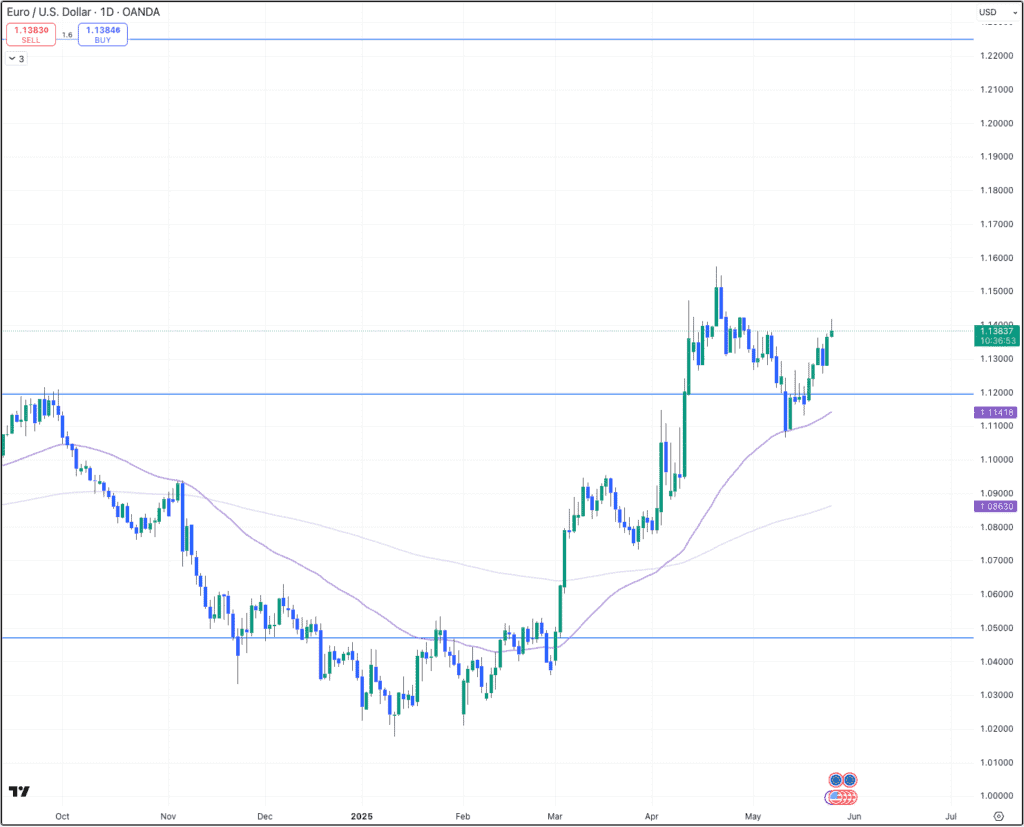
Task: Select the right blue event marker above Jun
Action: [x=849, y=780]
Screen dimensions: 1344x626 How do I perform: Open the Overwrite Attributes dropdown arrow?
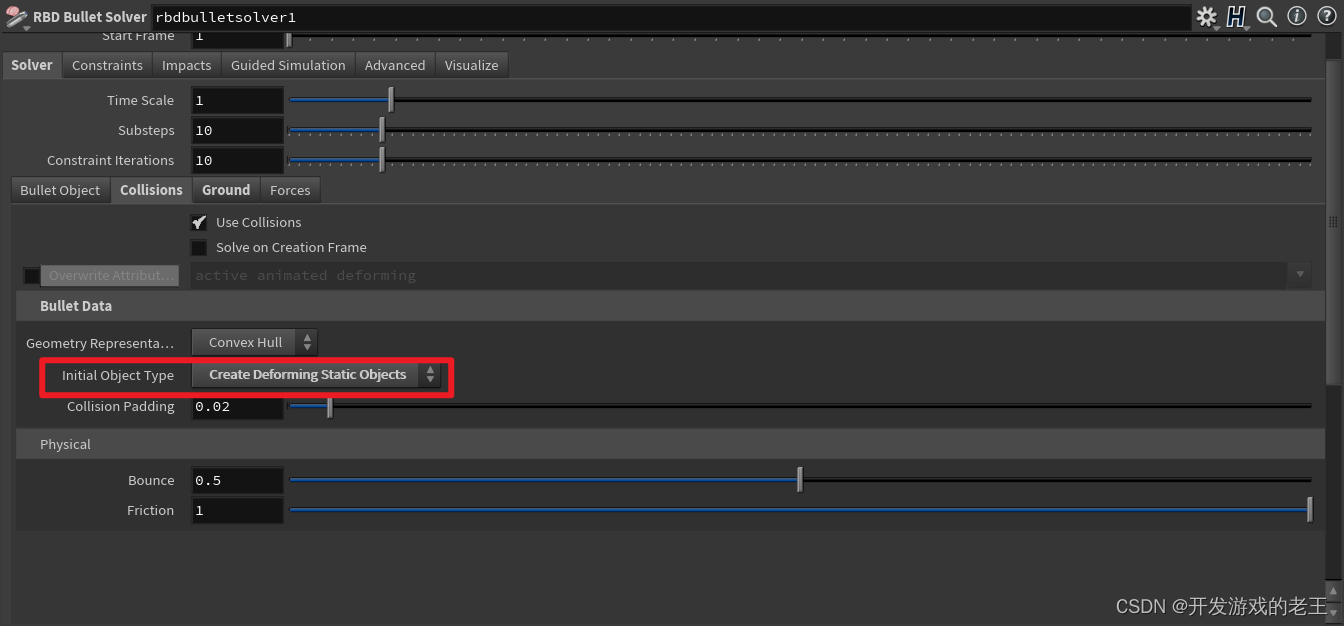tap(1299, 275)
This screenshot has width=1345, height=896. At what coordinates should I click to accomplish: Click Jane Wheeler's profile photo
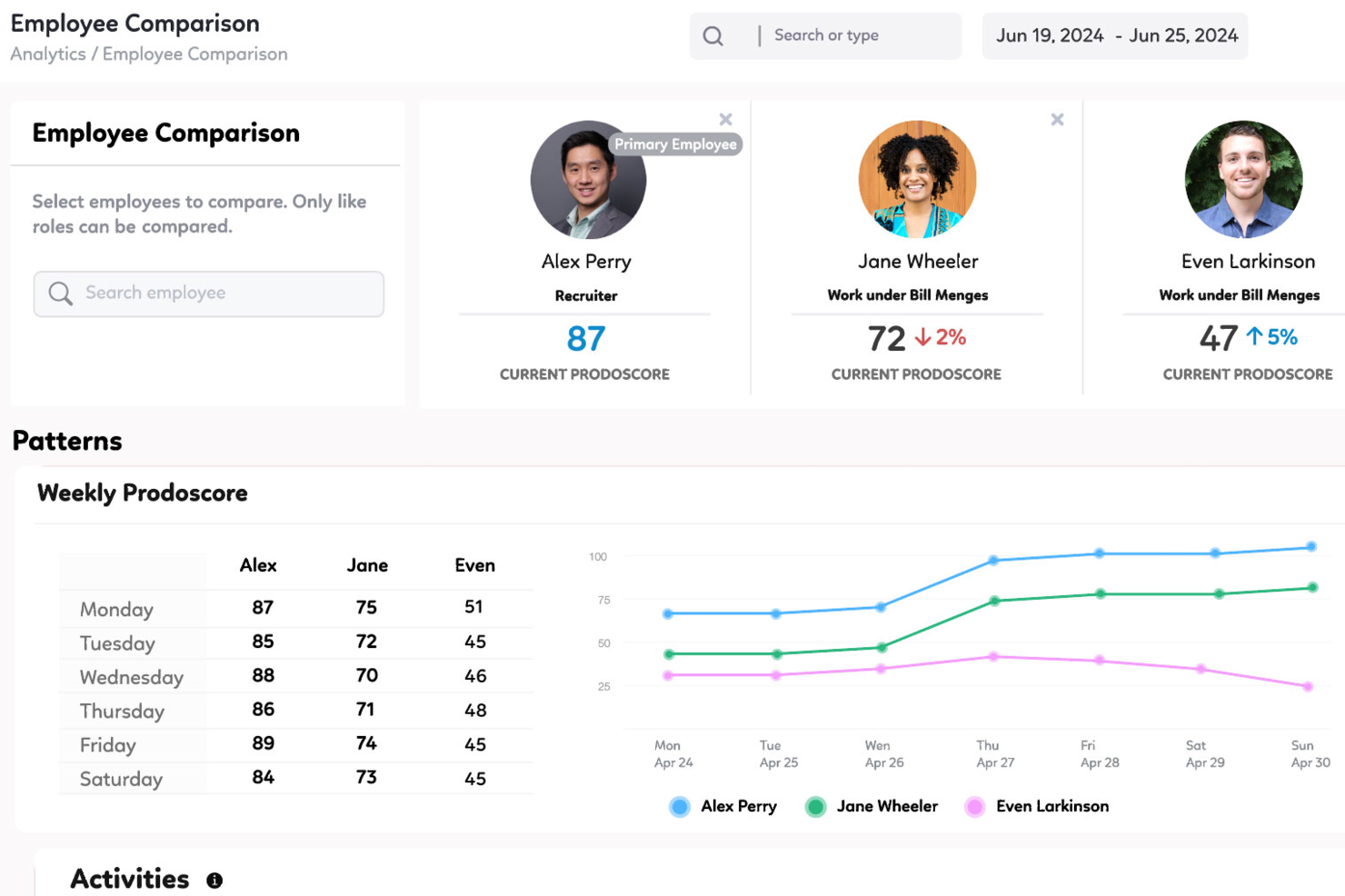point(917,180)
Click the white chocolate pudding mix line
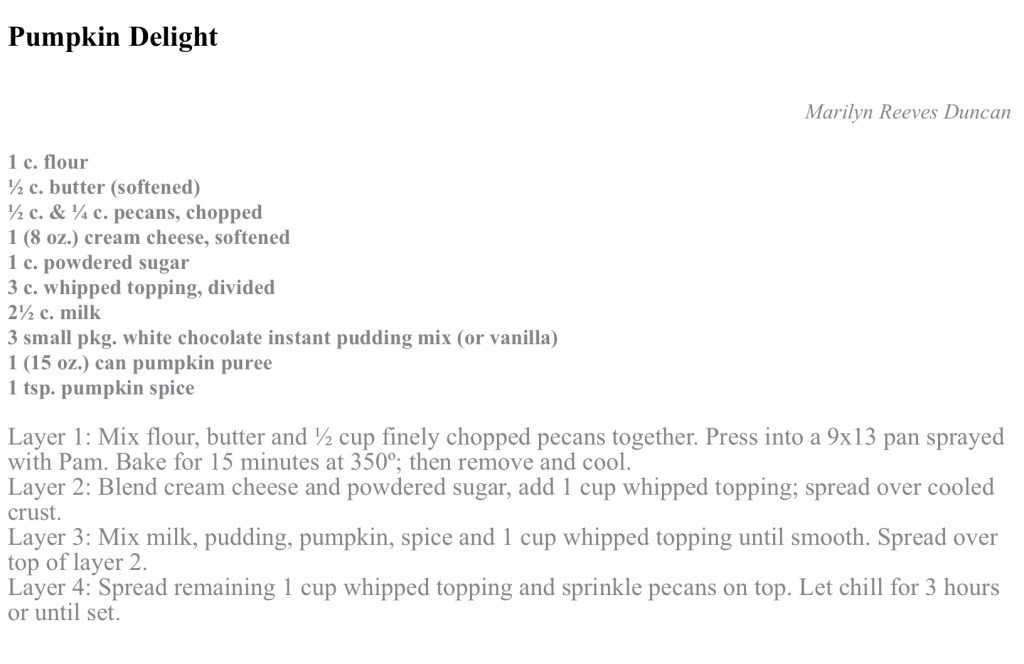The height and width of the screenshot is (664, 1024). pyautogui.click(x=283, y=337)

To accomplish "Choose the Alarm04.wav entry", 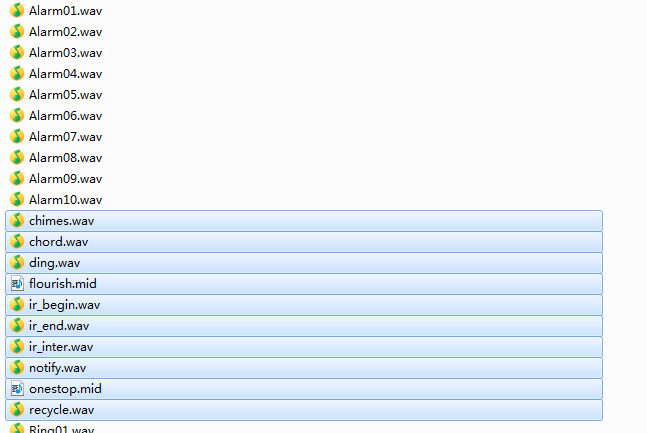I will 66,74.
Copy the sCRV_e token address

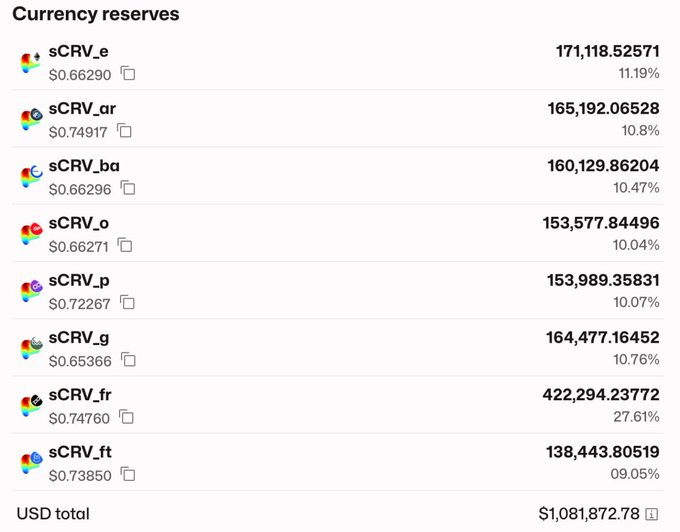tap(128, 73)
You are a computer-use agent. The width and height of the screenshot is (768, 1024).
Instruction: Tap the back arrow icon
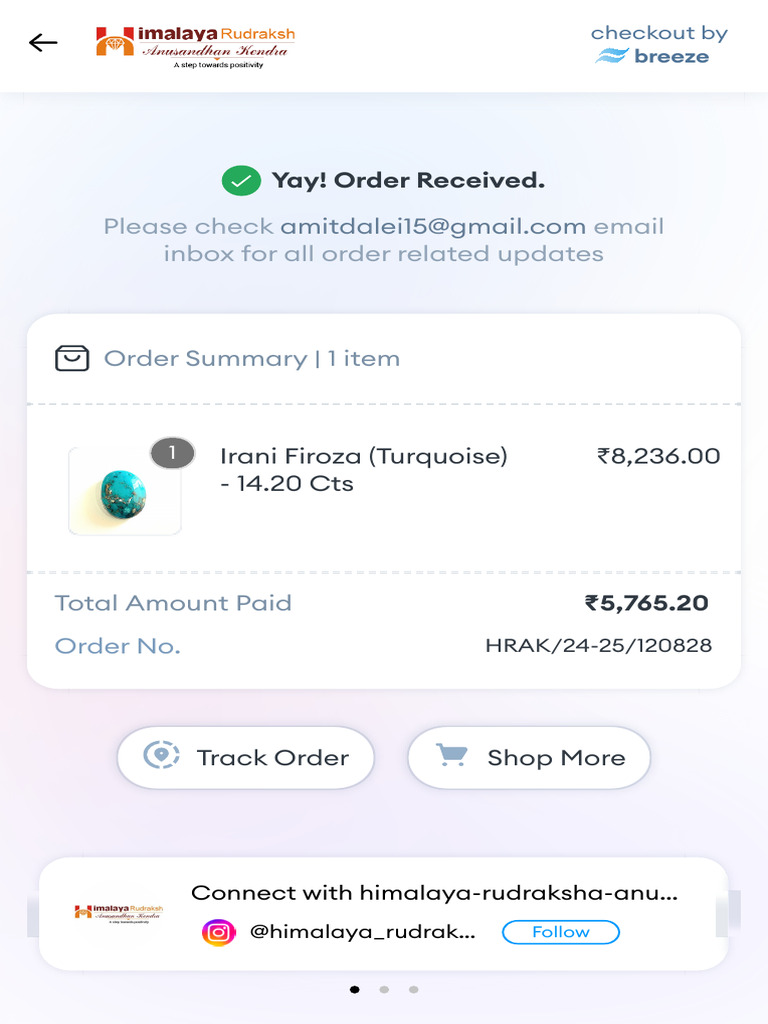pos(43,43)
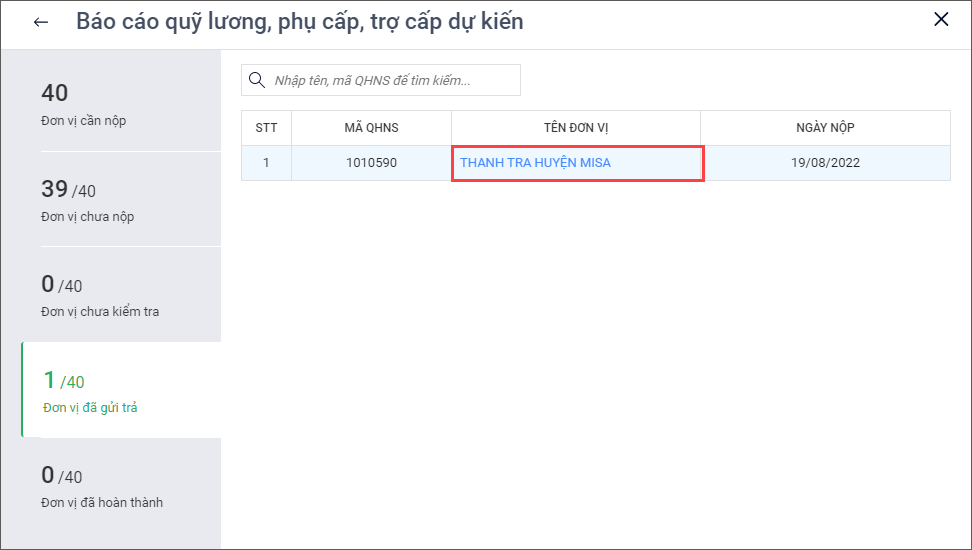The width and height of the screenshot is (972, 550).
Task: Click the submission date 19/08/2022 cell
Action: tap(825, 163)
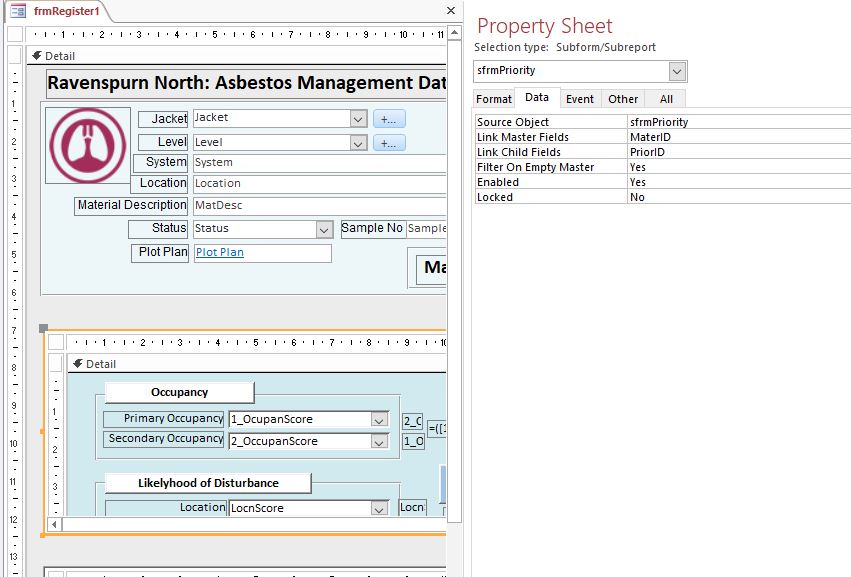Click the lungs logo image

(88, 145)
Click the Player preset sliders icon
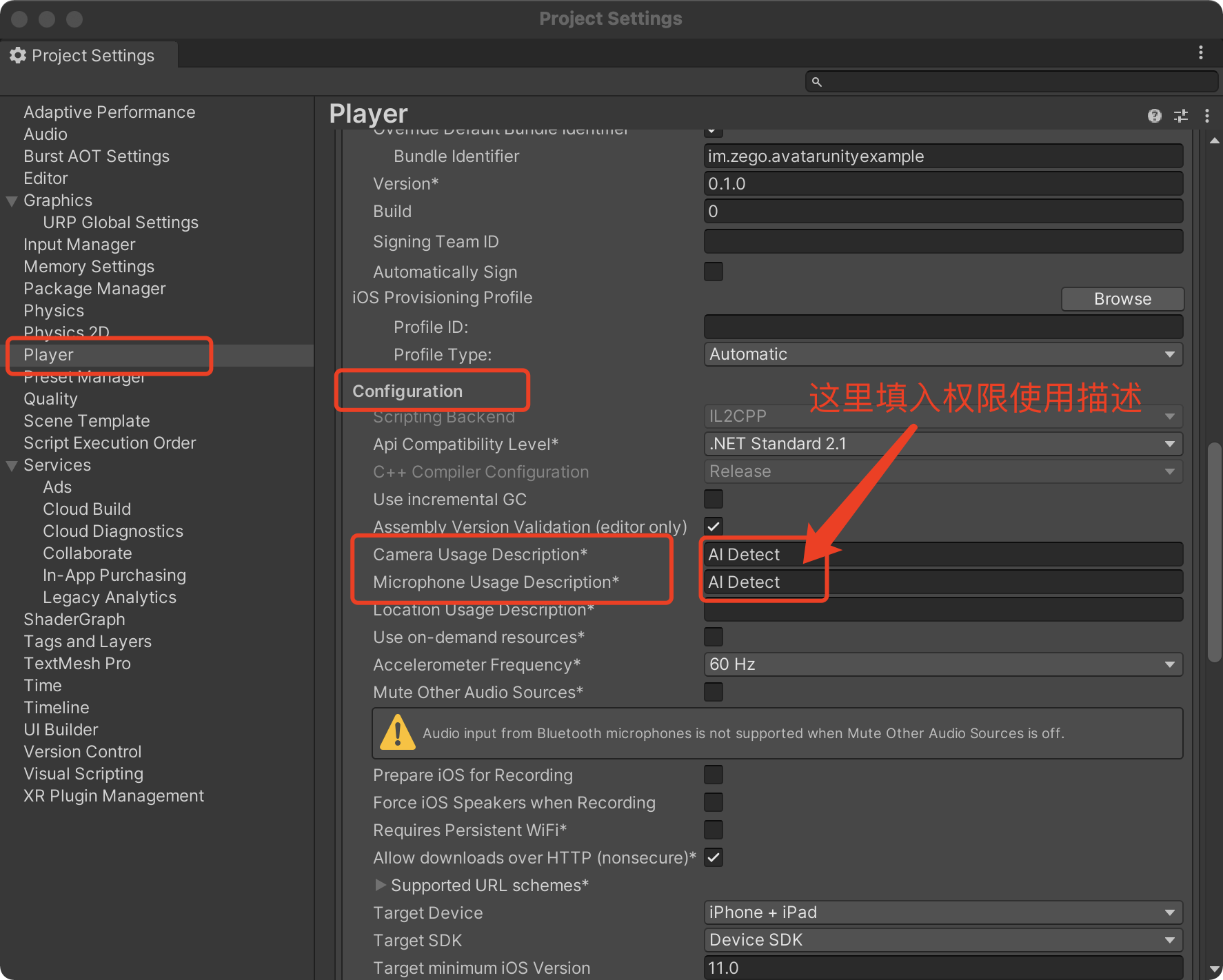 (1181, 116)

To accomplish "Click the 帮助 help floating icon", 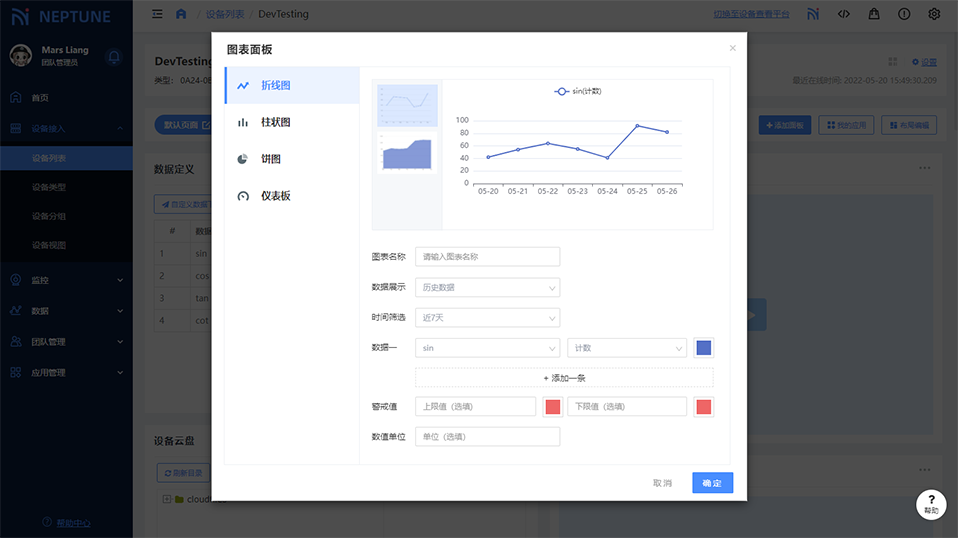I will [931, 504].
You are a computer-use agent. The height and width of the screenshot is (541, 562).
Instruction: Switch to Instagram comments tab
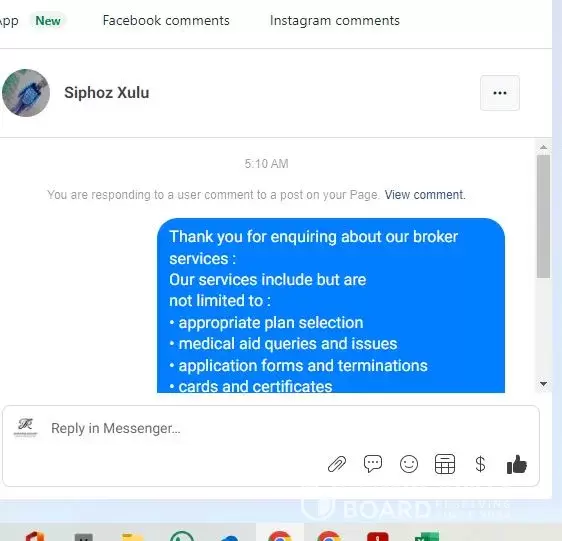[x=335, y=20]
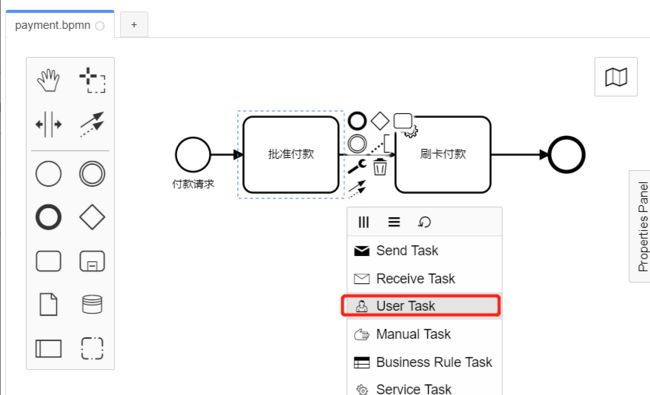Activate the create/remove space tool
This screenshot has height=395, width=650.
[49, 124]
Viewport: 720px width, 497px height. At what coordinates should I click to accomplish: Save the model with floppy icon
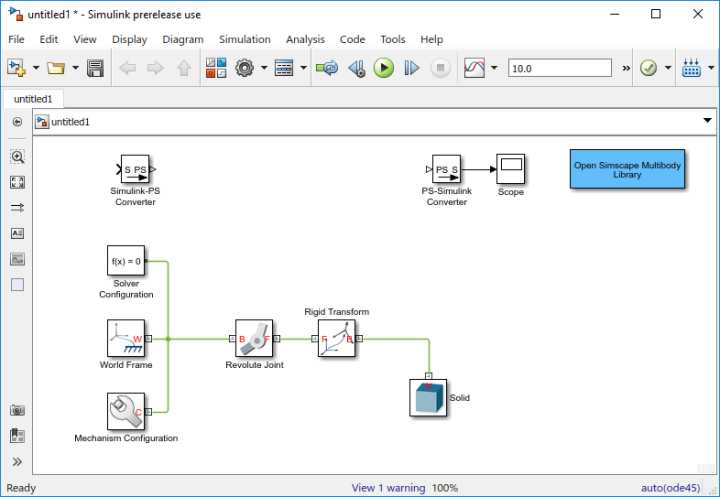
· · · · ·
▸ What this task involves
The reply should consist only of the lines running from the one with "Instruction: Switch to Instagram comments tab" through the end of the material, both included, copied exactly; please omit pictures.

▸ Problem solution
Instruction: Switch to Instagram comments tab
[x=335, y=20]
Activate the create/remove space tool
This screenshot has height=395, width=650.
[49, 124]
Viewport: 720px width, 497px height. At what coordinates should I click to accomplish: Save the model with floppy icon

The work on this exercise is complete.